I promised at the beginning of this project that I would write about both my successes and my failures so I’ll start this post by taking complete ownership of my cheese soup experience. The recipe itself is well-written, easy to follow, only slightly tricky, and I suspect that given a different set of ingredients it would be truly amazing.
It always comes down to ingredients, doesn’t it?
The two main flavor components of the soup are the cheese, and the beer. Here’s what you need to know: if the cheese and the beer don’t play nicely together, the soup will be crap. Also, if you don’t like the cheese or the beer, you probably shouldn’t use them in your soup.

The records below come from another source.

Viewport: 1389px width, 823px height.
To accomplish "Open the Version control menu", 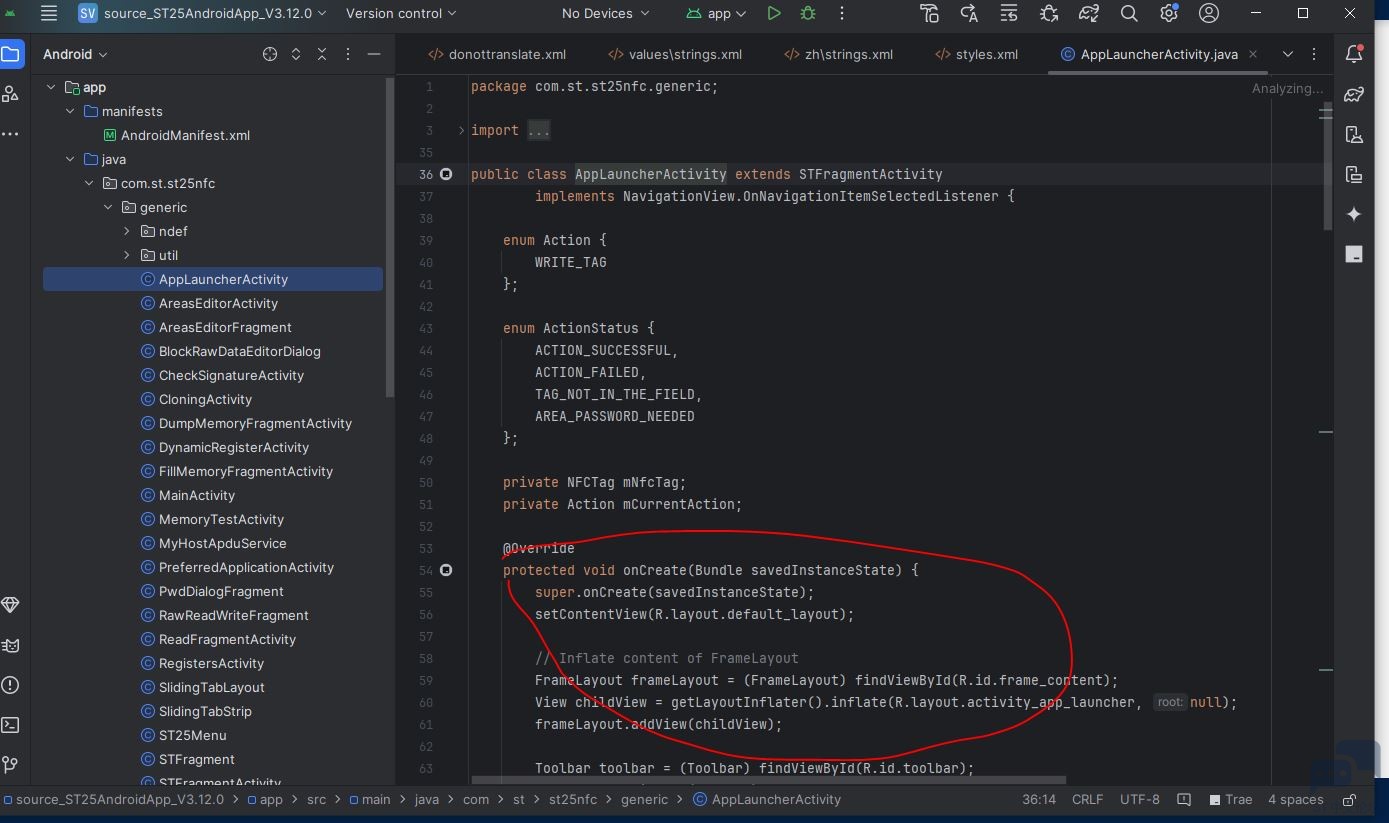I will pos(400,13).
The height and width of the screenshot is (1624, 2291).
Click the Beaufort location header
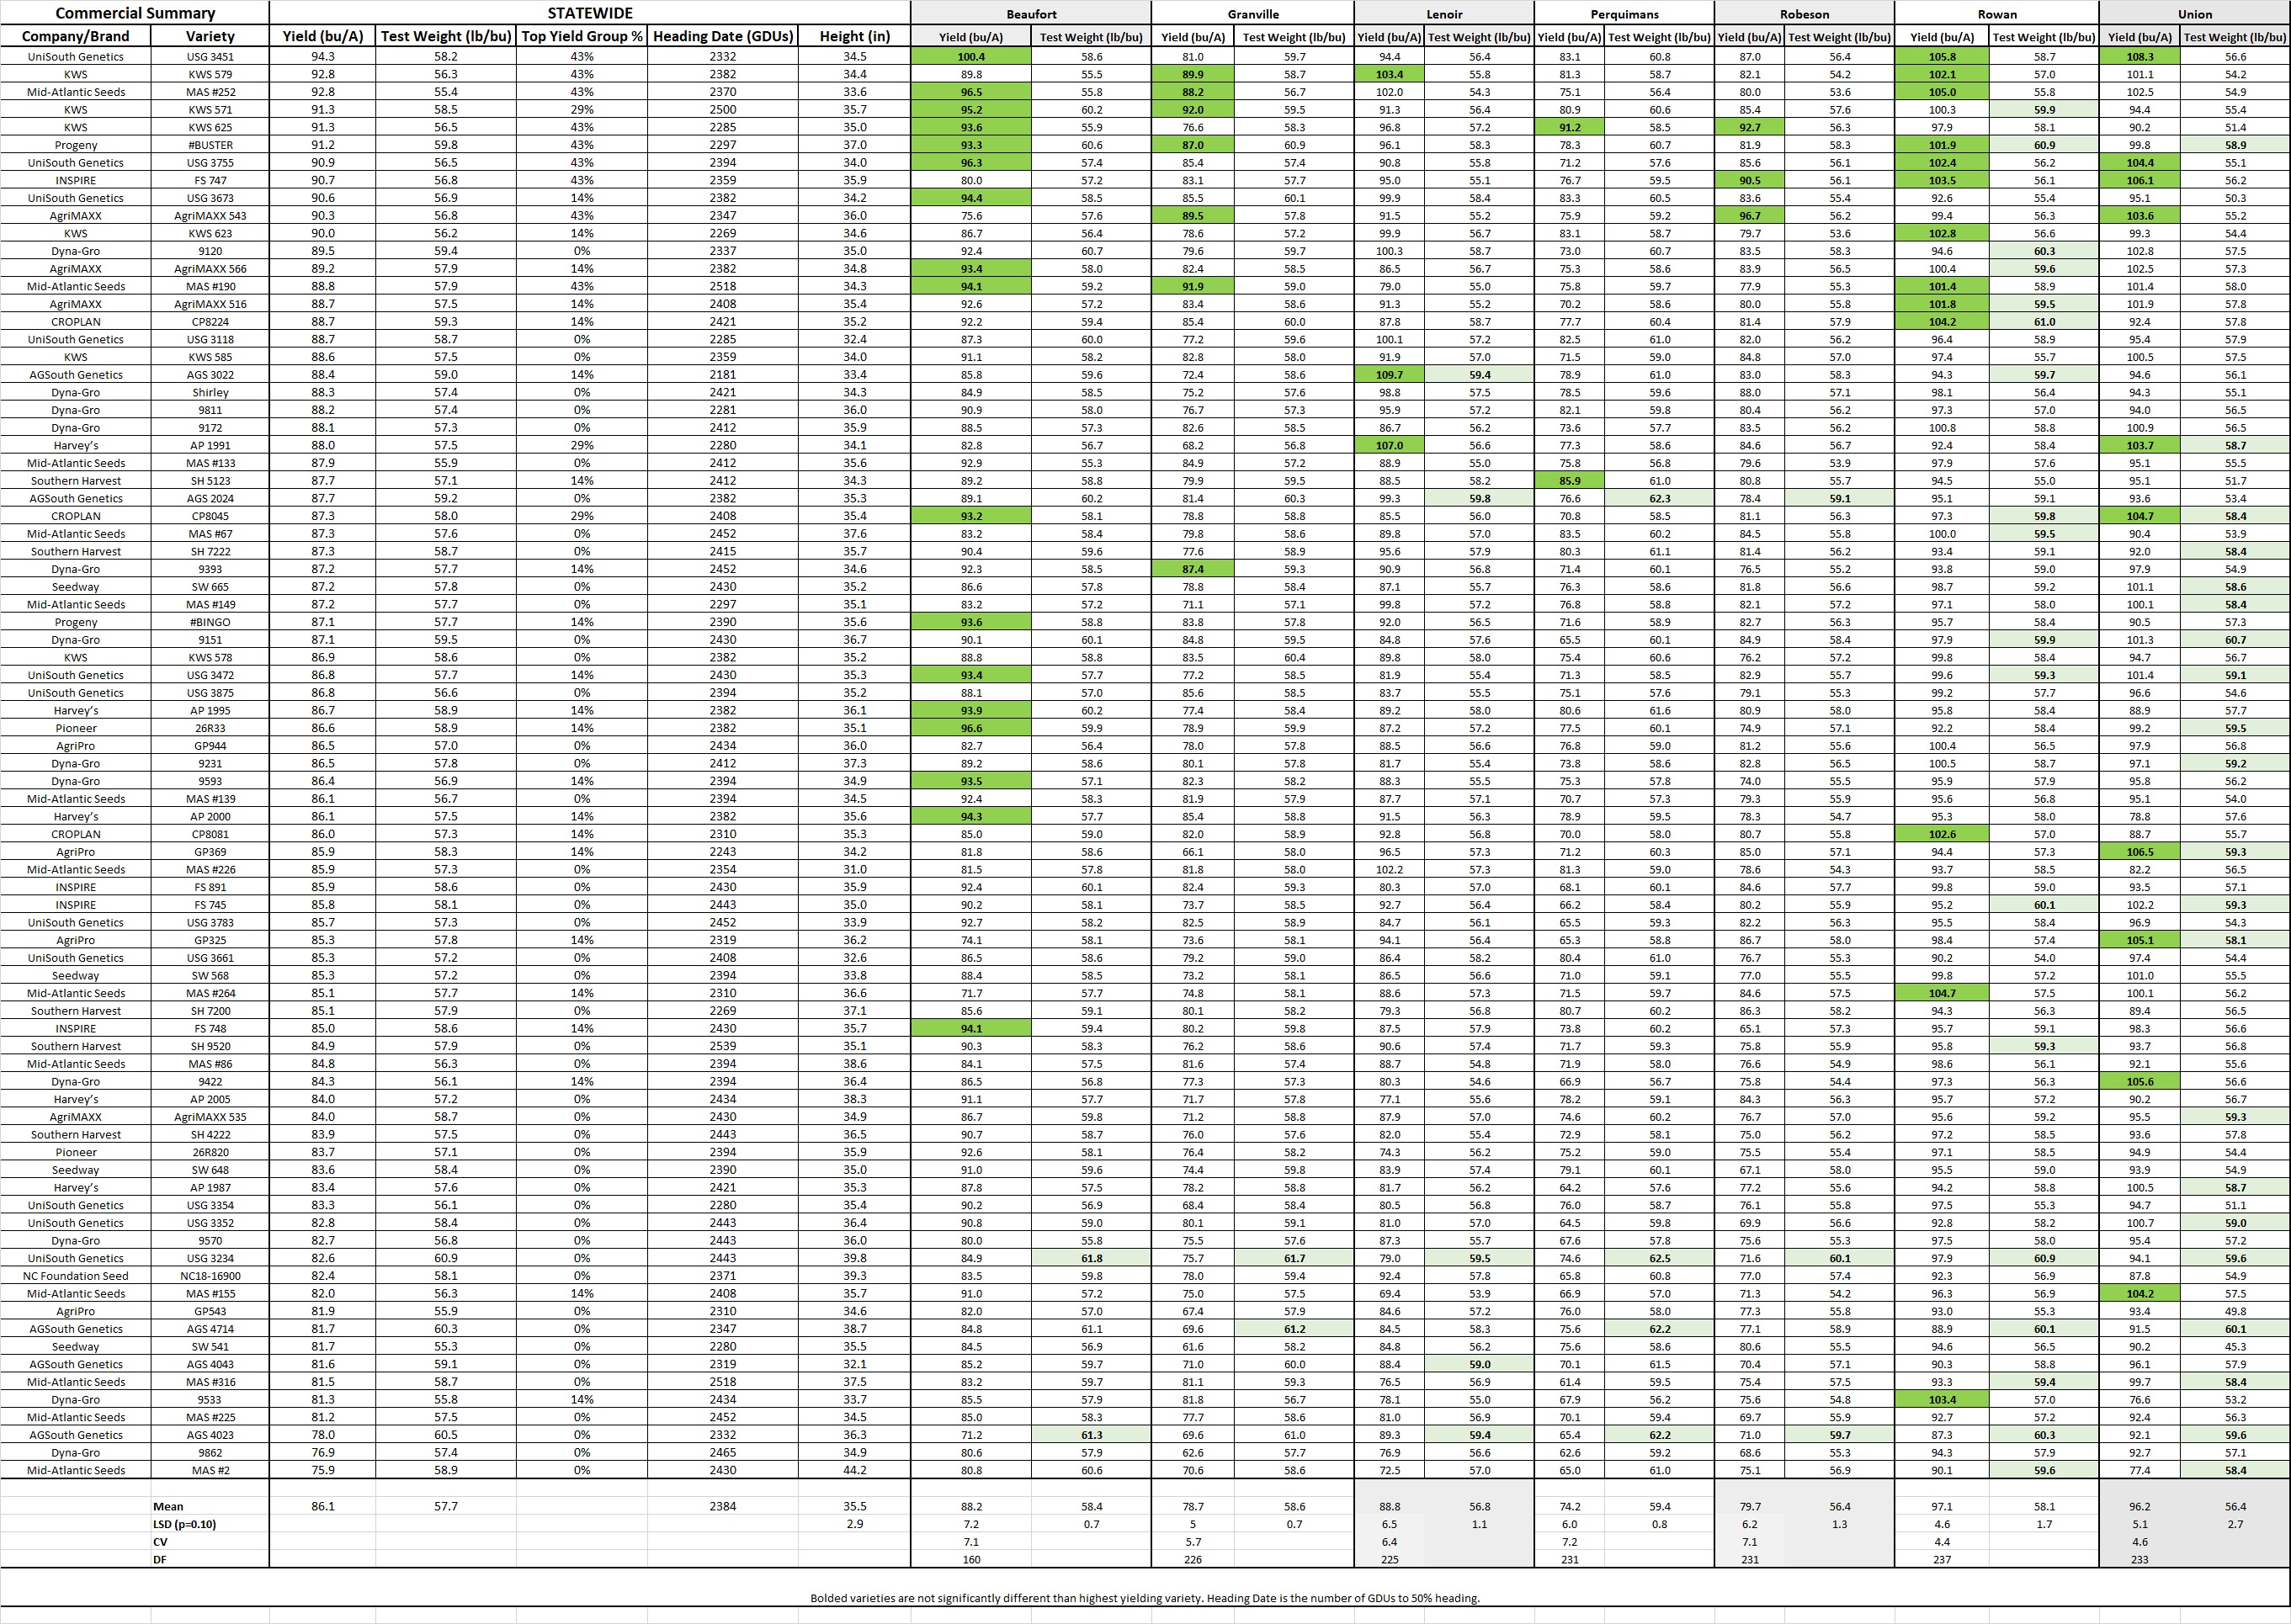tap(1031, 14)
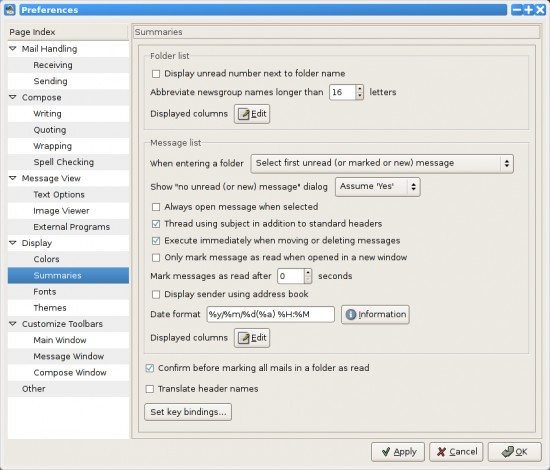The width and height of the screenshot is (550, 470).
Task: Click the Set key bindings button
Action: (188, 412)
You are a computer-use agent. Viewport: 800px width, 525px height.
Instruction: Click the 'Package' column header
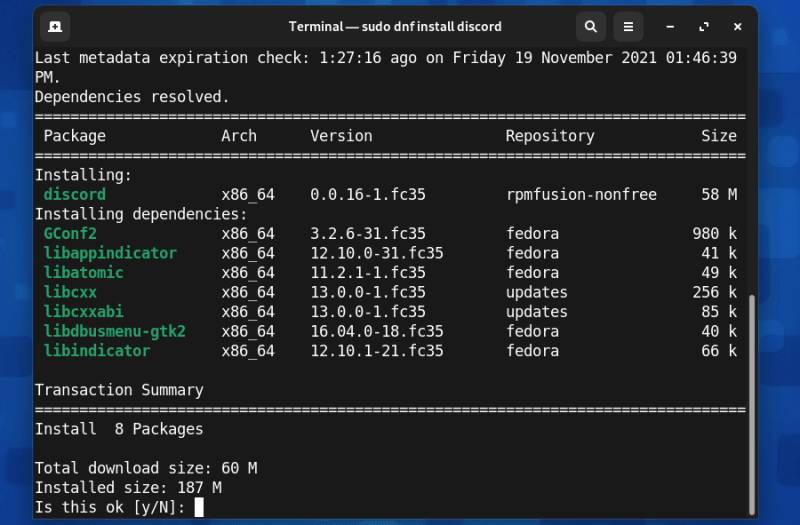click(x=74, y=136)
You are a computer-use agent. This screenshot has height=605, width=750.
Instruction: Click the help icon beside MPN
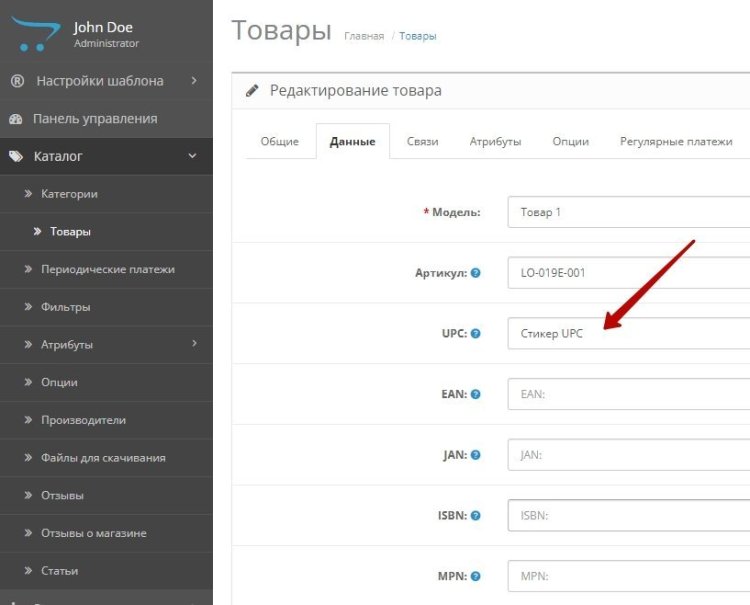[x=475, y=577]
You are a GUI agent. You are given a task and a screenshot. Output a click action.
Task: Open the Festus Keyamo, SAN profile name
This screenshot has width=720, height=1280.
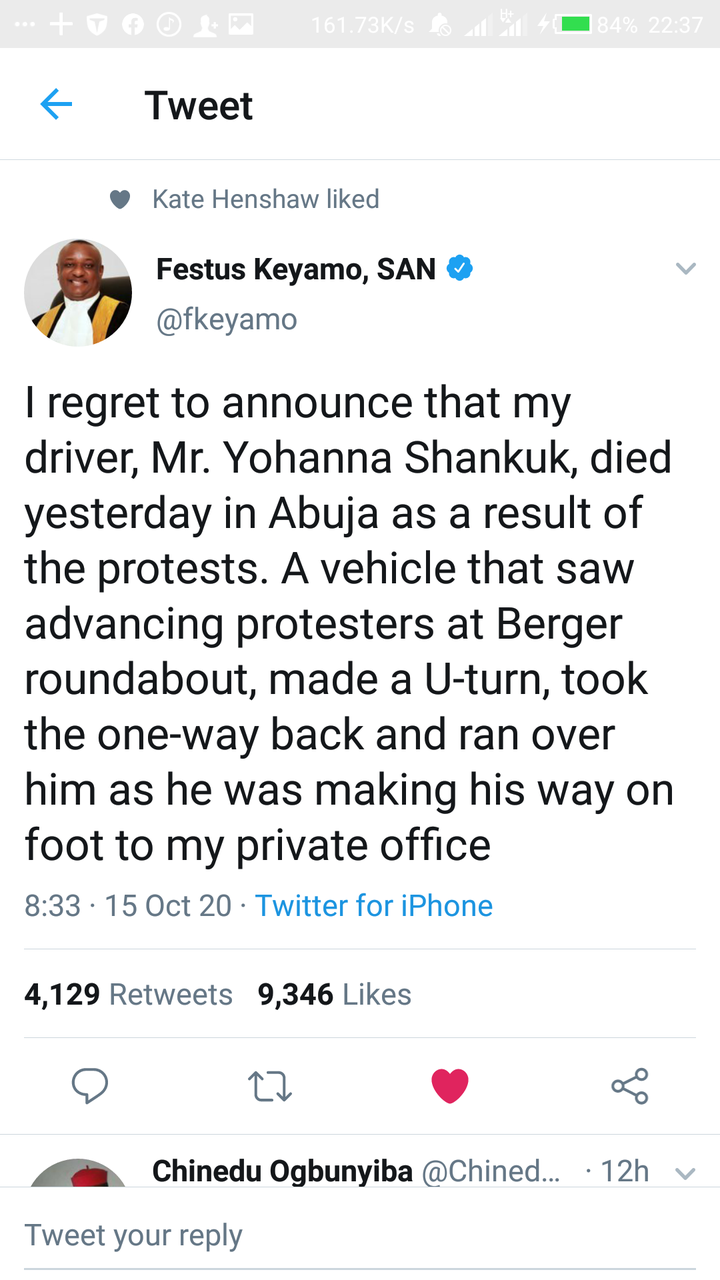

Here’s what I know about beer: .
That’s not entirely true; I know what I like: porters, stouts, and some lagers. Anything malty, really–I feel the same way about Scotch, in case you were wondering; I’ll take malty over peaty every time. I also know what I don’t like: Pale Ale of any kind. Anything hoppy, really. For this recipe, I used a can of Brooklyn Lager, which is at the top of my personal range for hoppiness. I like it with barbecue because it cuts through the smokiness of the meat–especially with pork. I used it in the soup because, well, its what I had.
But what about the cheese?
I like cheese, a lot. Like most people my age, I grew up on the processed Kraft American slices, and it’s taken me a lot of years to move beyond that particular gold standard. My favorite “nobody else is home but me and it’s dinner time and I’m hungry” meal is cheese with crackers or toasts, and I’ve been known to pay way too much for a good wedge of Tallegio or Manchego. But you know what I still don’t like? Extra-sharp cheddar. Like hoppy beers, the bitterness of the extra-sharp makes me shudder while it lingers on the back of my palate blowing out my ability to taste any other flavor.
Which begs the question, “What were you thinking, Brooke, to combine hoppy lager with extra-sharp cheddar?”
My only answer is: I clearly wasn’t. If I make this recipe again, and I really should, it will be with milder cheddar and a much-less-assertive beer. Like Yuengling, maybe. (Which I actually do like because it’s easy to drink, especially if I’m having more than one.)
So here’s my advice: don’t use hoppy beer and sharp cheddar together. It’s not yummy. Although I will say that the couple of spoonfuls with bacon weren’t so bad because the salty, smoky, fattiness (because cheese doesn’t add nearly enough fat) helped cut the bitterness. But then it’s not cheese soup anymore. It’s cheese-bacon, and that’s a totally different thing.
Oh, and if you want to try the recipe at home, it comes from the book Dishing Up Vermont by Tracey Medeiros. I still recommend the book, just not my variation on the recipe.